Exercise directions
Reproduce every line of the material below verbatim, changing nothing.

━━━━━━━━━━

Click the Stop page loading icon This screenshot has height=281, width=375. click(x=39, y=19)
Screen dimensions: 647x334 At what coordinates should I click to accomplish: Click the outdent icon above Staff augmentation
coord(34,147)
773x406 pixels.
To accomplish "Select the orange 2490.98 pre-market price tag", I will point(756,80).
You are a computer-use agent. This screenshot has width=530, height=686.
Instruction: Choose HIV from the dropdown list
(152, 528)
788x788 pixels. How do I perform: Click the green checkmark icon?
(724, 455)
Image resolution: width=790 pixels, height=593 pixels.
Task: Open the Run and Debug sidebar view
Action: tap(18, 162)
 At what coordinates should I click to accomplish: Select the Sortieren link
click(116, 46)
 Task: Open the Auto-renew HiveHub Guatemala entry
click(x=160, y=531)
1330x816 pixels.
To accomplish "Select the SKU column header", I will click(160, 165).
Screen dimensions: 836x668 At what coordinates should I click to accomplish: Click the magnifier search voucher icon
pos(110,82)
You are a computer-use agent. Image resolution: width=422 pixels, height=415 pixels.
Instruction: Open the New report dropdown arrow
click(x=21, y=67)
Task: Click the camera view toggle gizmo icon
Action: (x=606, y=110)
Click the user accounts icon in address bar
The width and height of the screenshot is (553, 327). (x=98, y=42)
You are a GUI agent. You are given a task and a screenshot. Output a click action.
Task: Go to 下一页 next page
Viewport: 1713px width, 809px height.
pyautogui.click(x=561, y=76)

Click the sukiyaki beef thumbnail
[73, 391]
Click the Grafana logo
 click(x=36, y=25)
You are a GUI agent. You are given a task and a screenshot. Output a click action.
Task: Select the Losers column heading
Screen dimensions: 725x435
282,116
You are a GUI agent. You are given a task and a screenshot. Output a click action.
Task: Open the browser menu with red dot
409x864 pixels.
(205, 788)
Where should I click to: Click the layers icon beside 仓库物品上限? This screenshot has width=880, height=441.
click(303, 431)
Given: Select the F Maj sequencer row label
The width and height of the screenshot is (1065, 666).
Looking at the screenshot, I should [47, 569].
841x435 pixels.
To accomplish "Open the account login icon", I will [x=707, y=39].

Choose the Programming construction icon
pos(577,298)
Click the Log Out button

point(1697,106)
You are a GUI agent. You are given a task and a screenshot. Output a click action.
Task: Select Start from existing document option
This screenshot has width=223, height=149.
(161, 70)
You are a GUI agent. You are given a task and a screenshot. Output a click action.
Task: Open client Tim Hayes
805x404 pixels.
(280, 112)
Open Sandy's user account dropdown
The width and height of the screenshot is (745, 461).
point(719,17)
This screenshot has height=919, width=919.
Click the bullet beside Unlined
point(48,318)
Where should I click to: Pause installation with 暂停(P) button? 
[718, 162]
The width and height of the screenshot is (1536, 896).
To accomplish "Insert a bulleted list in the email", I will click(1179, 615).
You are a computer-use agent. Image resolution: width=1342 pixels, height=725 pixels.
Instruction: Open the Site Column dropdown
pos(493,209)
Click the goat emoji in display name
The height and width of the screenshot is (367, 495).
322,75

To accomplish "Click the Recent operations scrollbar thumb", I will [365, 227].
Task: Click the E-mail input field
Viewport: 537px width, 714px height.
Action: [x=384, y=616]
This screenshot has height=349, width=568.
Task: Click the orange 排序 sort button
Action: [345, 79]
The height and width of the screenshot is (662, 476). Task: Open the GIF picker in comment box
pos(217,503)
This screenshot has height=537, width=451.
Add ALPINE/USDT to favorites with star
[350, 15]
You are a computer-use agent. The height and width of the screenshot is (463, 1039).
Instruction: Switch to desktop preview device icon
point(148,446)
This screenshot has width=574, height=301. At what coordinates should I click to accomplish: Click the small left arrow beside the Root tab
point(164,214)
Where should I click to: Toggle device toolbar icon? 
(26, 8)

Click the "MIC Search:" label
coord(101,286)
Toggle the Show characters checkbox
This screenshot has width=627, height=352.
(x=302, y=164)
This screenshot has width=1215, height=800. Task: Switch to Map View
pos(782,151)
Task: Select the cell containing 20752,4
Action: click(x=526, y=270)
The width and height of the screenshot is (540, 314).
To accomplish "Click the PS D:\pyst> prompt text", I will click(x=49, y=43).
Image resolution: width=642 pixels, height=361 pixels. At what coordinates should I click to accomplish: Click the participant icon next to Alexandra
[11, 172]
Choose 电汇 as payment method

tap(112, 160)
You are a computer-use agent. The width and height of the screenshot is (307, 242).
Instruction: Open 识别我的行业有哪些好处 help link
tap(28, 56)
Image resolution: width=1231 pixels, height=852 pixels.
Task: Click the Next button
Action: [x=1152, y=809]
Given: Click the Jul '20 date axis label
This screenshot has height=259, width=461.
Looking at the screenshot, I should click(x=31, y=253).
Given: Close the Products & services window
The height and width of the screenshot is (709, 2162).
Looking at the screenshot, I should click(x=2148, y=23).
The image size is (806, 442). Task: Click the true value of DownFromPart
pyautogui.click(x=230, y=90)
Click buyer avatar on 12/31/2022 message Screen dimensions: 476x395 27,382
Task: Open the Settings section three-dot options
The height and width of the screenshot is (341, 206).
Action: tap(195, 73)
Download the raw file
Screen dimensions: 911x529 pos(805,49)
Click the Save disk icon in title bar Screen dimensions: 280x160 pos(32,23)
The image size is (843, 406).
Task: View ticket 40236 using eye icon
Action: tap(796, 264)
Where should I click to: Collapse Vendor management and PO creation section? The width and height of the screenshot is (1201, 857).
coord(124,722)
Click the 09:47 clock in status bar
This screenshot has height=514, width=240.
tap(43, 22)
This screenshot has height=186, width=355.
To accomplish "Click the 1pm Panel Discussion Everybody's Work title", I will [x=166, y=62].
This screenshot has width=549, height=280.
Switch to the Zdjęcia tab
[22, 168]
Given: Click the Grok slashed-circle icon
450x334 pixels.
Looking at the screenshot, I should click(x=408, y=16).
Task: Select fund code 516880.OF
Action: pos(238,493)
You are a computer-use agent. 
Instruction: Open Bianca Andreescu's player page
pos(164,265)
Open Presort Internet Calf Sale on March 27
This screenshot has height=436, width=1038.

━━━━━━━━━━

Problem solution
Click the Stop page loading icon This screenshot has height=281, width=375. click(x=39, y=19)
Screen dimensions: 647x334 At what coordinates should I click to accomplish: Click the outdent icon above Staff augmentation
coord(34,147)
773x406 pixels.
To accomplish "Select the orange 2490.98 pre-market price tag", I will point(756,80).
You are a computer-use agent. This screenshot has width=530, height=686.
Instruction: Choose HIV from the dropdown list
(152, 528)
788x788 pixels. How do I perform: Click the green checkmark icon?
(724, 455)
Image resolution: width=790 pixels, height=593 pixels.
Task: Open the Run and Debug sidebar view
Action: tap(18, 162)
 At what coordinates should I click to accomplish: Select the Sortieren link
click(116, 46)
 Task: Open the Auto-renew HiveHub Guatemala entry
click(x=160, y=531)
1330x816 pixels.
To accomplish "Select the SKU column header", I will click(160, 165).
Screen dimensions: 836x668 At what coordinates should I click to accomplish: Click the magnifier search voucher icon
pos(110,82)
You are a computer-use agent. Image resolution: width=422 pixels, height=415 pixels.
Instruction: Open the New report dropdown arrow
click(x=21, y=67)
Task: Click the camera view toggle gizmo icon
Action: (x=606, y=110)
Click the user accounts icon in address bar
The width and height of the screenshot is (553, 327). (x=98, y=42)
You are a GUI agent. You are given a task and a screenshot. Output a click action.
Task: Go to 下一页 next page
Viewport: 1713px width, 809px height.
pyautogui.click(x=561, y=76)

Click the sukiyaki beef thumbnail
[73, 391]
Click the Grafana logo
 click(x=36, y=25)
You are a GUI agent. You are given a task and a screenshot. Output a click action.
Task: Select the Losers column heading
Screen dimensions: 725x435
282,116
You are a GUI agent. You are given a task and a screenshot. Output a click action.
Task: Open the browser menu with red dot
409x864 pixels.
(205, 788)
Where should I click to: Click the layers icon beside 仓库物品上限? This screenshot has width=880, height=441.
click(303, 431)
Given: Select the F Maj sequencer row label
The width and height of the screenshot is (1065, 666).
Looking at the screenshot, I should [47, 569].
841x435 pixels.
To accomplish "Open the account login icon", I will [x=707, y=39].

Choose the Programming construction icon
pos(577,298)
Click the Log Out button

point(1697,106)
You are a GUI agent. You are given a task and a screenshot. Output a click action.
Task: Select Start from existing document option
This screenshot has width=223, height=149.
(161, 70)
You are a GUI agent. You are given a task and a screenshot. Output a click action.
Task: Open client Tim Hayes
805x404 pixels.
(280, 112)
Open Sandy's user account dropdown
The width and height of the screenshot is (745, 461).
point(719,17)
This screenshot has height=919, width=919.
Click the bullet beside Unlined
point(48,318)
Where should I click to: Pause installation with 暂停(P) button? 
[718, 162]
The width and height of the screenshot is (1536, 896).
To accomplish "Insert a bulleted list in the email", I will click(1179, 615).
You are a computer-use agent. Image resolution: width=1342 pixels, height=725 pixels.
Instruction: Open the Site Column dropdown
pos(493,209)
Click the goat emoji in display name
The height and width of the screenshot is (367, 495).
322,75

To accomplish "Click the Recent operations scrollbar thumb", I will [365, 227].
Task: Click the E-mail input field
Viewport: 537px width, 714px height.
Action: [x=384, y=616]
This screenshot has height=349, width=568.
Task: Click the orange 排序 sort button
Action: [345, 79]
The height and width of the screenshot is (662, 476). Task: Open the GIF picker in comment box
pos(217,503)
This screenshot has height=537, width=451.
Add ALPINE/USDT to favorites with star
[350, 15]
You are a computer-use agent. The height and width of the screenshot is (463, 1039).
Instruction: Switch to desktop preview device icon
point(148,446)
This screenshot has width=574, height=301. At what coordinates should I click to accomplish: Click the small left arrow beside the Root tab
point(164,214)
Where should I click to: Toggle device toolbar icon? 
(26, 8)

Click the "MIC Search:" label
coord(101,286)
Toggle the Show characters checkbox
This screenshot has width=627, height=352.
(x=302, y=164)
This screenshot has width=1215, height=800. Task: Switch to Map View
pos(782,151)
Task: Select the cell containing 20752,4
Action: click(x=526, y=270)
The width and height of the screenshot is (540, 314).
To accomplish "Click the PS D:\pyst> prompt text", I will click(x=49, y=43).
Image resolution: width=642 pixels, height=361 pixels. At what coordinates should I click to accomplish: Click the participant icon next to Alexandra
[11, 172]
Choose 电汇 as payment method

tap(112, 160)
You are a computer-use agent. The width and height of the screenshot is (307, 242).
Instruction: Open 识别我的行业有哪些好处 help link
tap(28, 56)
Image resolution: width=1231 pixels, height=852 pixels.
Task: Click the Next button
Action: [x=1152, y=809]
Given: Click the Jul '20 date axis label
This screenshot has height=259, width=461.
Looking at the screenshot, I should click(x=31, y=253).
Given: Close the Products & services window
The height and width of the screenshot is (709, 2162).
Looking at the screenshot, I should click(x=2148, y=23).
The image size is (806, 442). Task: Click the true value of DownFromPart
pyautogui.click(x=230, y=90)
Click buyer avatar on 12/31/2022 message Screen dimensions: 476x395 27,382
Task: Open the Settings section three-dot options
The height and width of the screenshot is (341, 206).
Action: tap(195, 73)
Download the raw file
Screen dimensions: 911x529 pos(805,49)
Click the Save disk icon in title bar Screen dimensions: 280x160 pos(32,23)
The image size is (843, 406).
Task: View ticket 40236 using eye icon
Action: tap(796, 264)
Where should I click to: Collapse Vendor management and PO creation section? The width and height of the screenshot is (1201, 857).
coord(124,722)
Click the 09:47 clock in status bar
This screenshot has height=514, width=240.
tap(43, 22)
This screenshot has height=186, width=355.
To accomplish "Click the 1pm Panel Discussion Everybody's Work title", I will [x=166, y=62].
This screenshot has width=549, height=280.
Switch to the Zdjęcia tab
[22, 168]
Given: Click the Grok slashed-circle icon
450x334 pixels.
Looking at the screenshot, I should click(x=408, y=16).
Task: Select fund code 516880.OF
Action: pos(238,493)
You are a computer-use agent. 
Instruction: Open Bianca Andreescu's player page
pos(164,265)
Open Presort Internet Calf Sale on March 27
This screenshot has height=436, width=1038.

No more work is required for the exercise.